Multa da migliaia di Euro per Spagna e Olanda

Il calcio volante di De Jong, novello Chuck Norris

Calci, spintoni e trattenute fino ad un vero e proprio calcio rotante stile Chuck Norris sul petto dell’avversario. E’ così che verrà ricordata la finale tra Spagna e Olanda giocata a Johannesburg l’11 luglio scorso, che ha visto imporsi le Furie Rosse per 1 a 0, ma che rimarrà impressa nell’immaginario collettivo come uno spettacolo assai poco indicato ai giovani

calciatori in erba, in cerca di modelli da imitare. Il calcio di De Jong sullo sterno di Xabi Alonso, le ripetute gomitate e il poco fair play di Van Bommel, che tra le altre cose tira a gioco fermo una pallonata in faccia a Xavi, i continui contrasti Heitinga – Villa e i falli reciproci di Van Persie, Puyol e Snejider hanno mostrato un calcio dedito alla violenza interessata, certo non casuale.

Ma la Fifa anche se con qualche ritardo ha dato la sua risposta: provvedimenti disciplinari contro coloro che sono stati gli artefici di questo show da colosseo, che economicamente equivale ad una multa di 11.000 euro (15.000 franchi svizzeri) per i gladiatori olandesi e 7.400 (10.000 franchi) per i Campioni del Mondo. Certo un’inezia per quanto riguarda le casse delle due Nazionali, che come premi piazzamento, essendo arrivate rispettivamente seconda e prima hanno ottenuto la non bassa cifra di 24 e 30 milioni di euro.
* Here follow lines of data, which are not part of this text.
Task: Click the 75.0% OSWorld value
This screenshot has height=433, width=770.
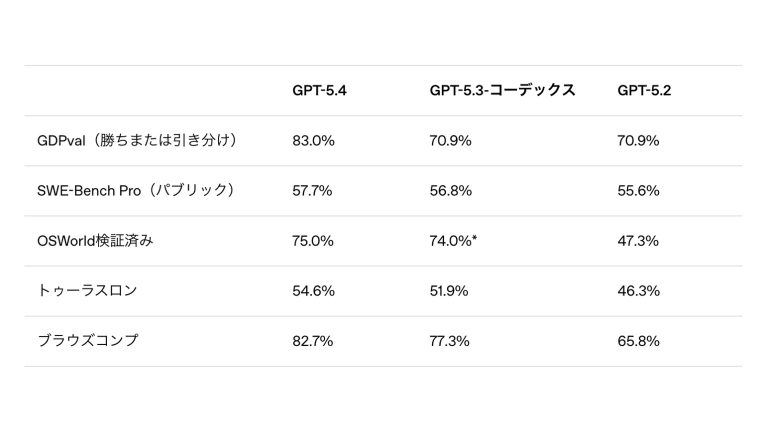Action: pyautogui.click(x=313, y=240)
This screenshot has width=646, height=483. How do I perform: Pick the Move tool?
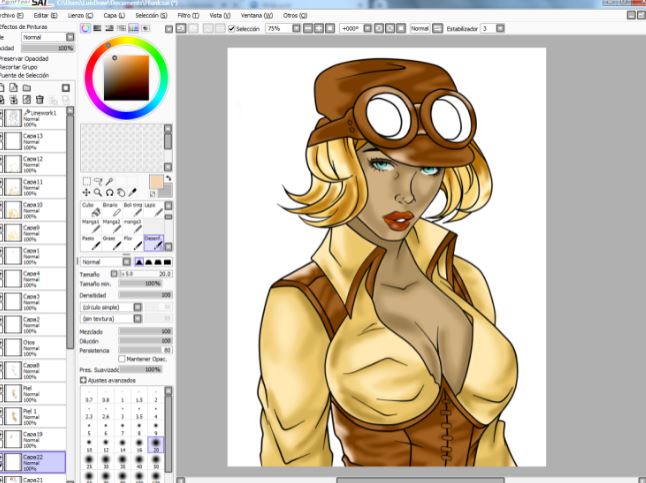[86, 192]
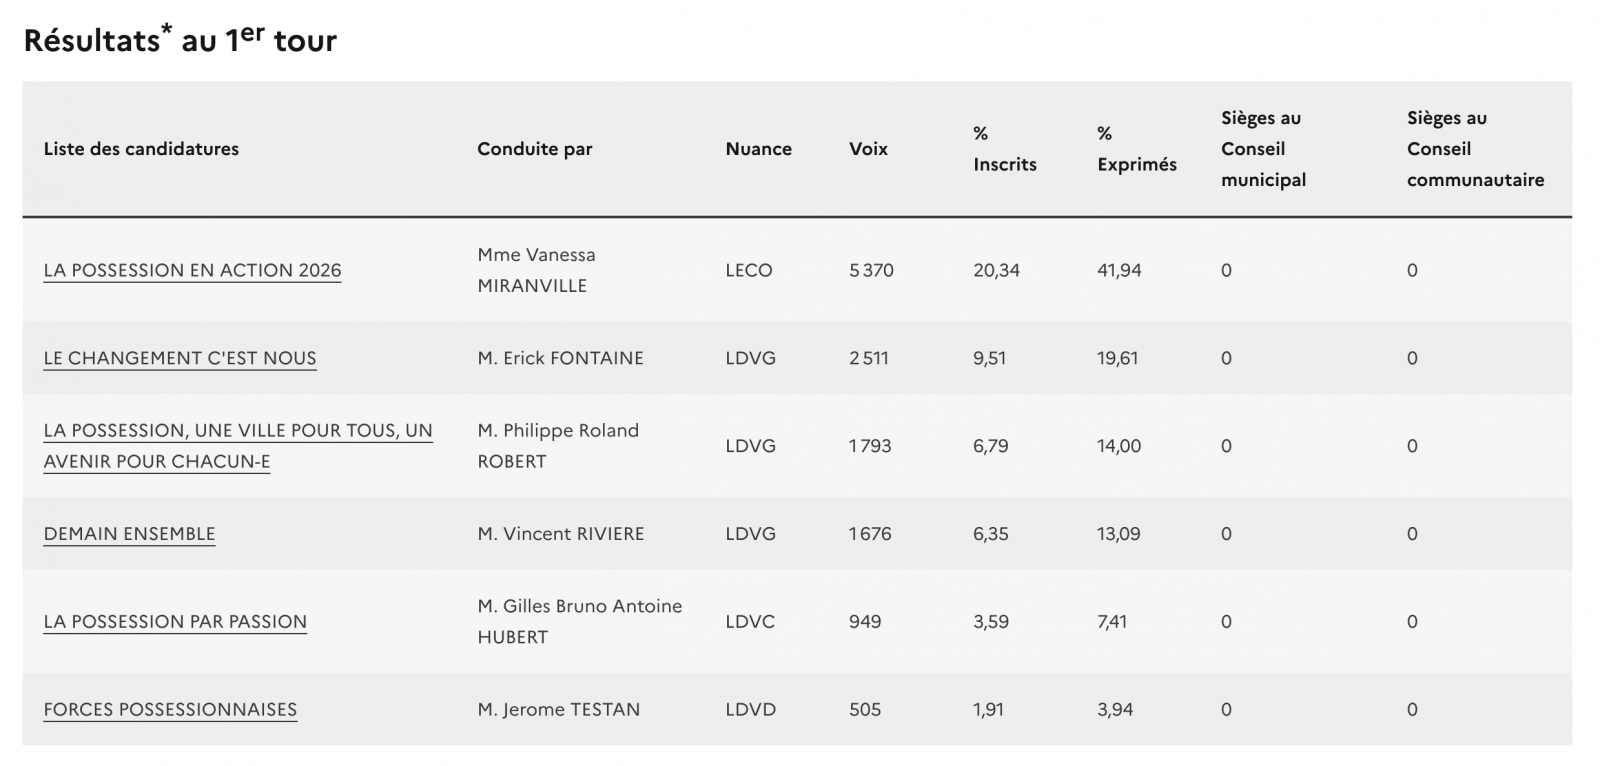Viewport: 1600px width, 766px height.
Task: Click the Liste des candidatures column header
Action: coord(141,149)
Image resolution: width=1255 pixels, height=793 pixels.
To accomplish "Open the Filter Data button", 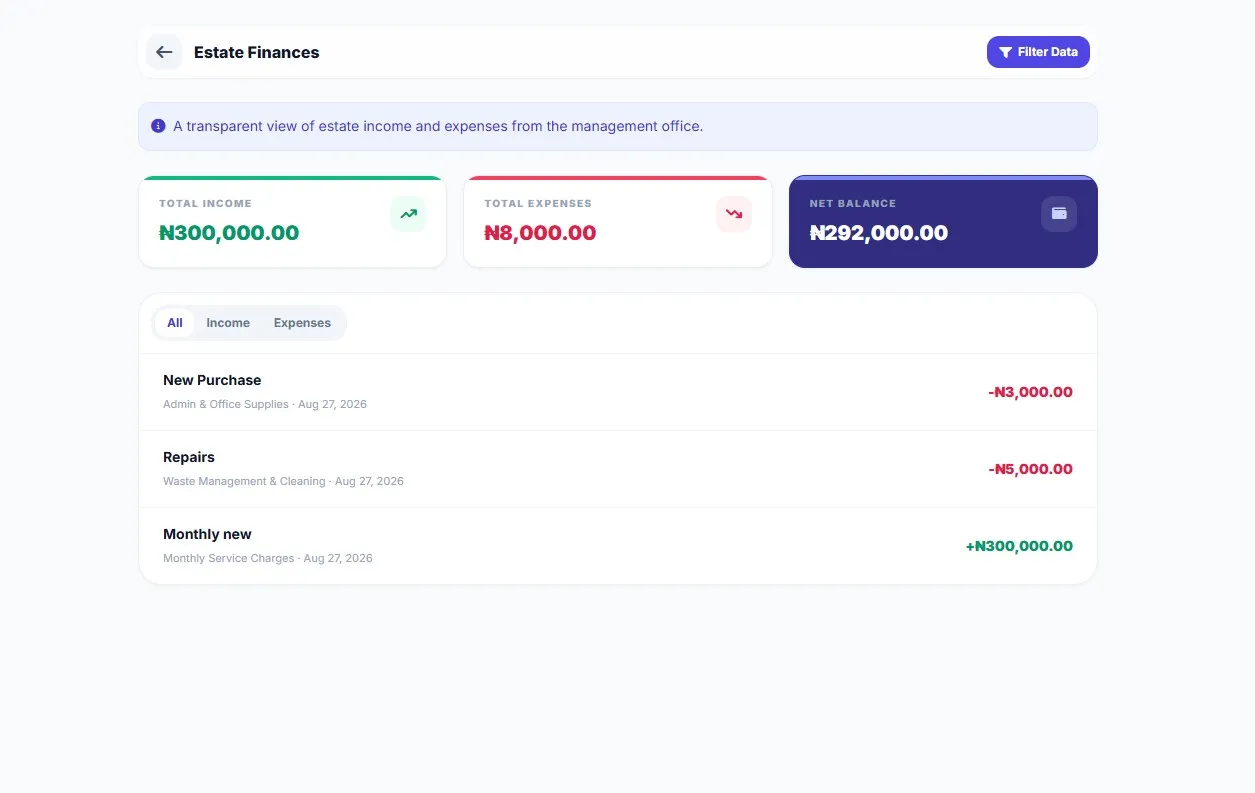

Un pò come chiedere a un magnate russo di pagare la rata della mensa scolastica del figlio, con la differenza che questo è un provvedimento unico, senza strascichi nell’immediato futuro. In poche parole, pagato adesso pagato per sempre.

Saranno felici di tanta grazia le Federcalcio nazionali, che, come tutti coloro che hanno acceso la televisione l’11 luglio scorso, si saranno resi conto dei 47 falli annotati, al termine dei supplementari, nel taccuino dell’arbitro inglese Webb. Otto le ammonizioni per gli Orange, e cinque per gli iberici, senza contare l’espulsione di Heitinga, in una lista che così lunga non si vedeva da un pezzo: Van der Wiel, Mathijsen, van Bronckhorst, van Bommel, de Jong, Robben, Van Persie, Ramos, Puyol, Capdevilla, Xavi ed Iniesta. Vista la ridicola entità della multa a confronto con i guadagni stratosferici delle due nazionali, non c’è da stupirsi se Webb reclamasse quei 25.000 franchi per comprarsi una nuova matita, certo sperando di non dover arbitrare a breve di nuovo Van Bommel e compagni.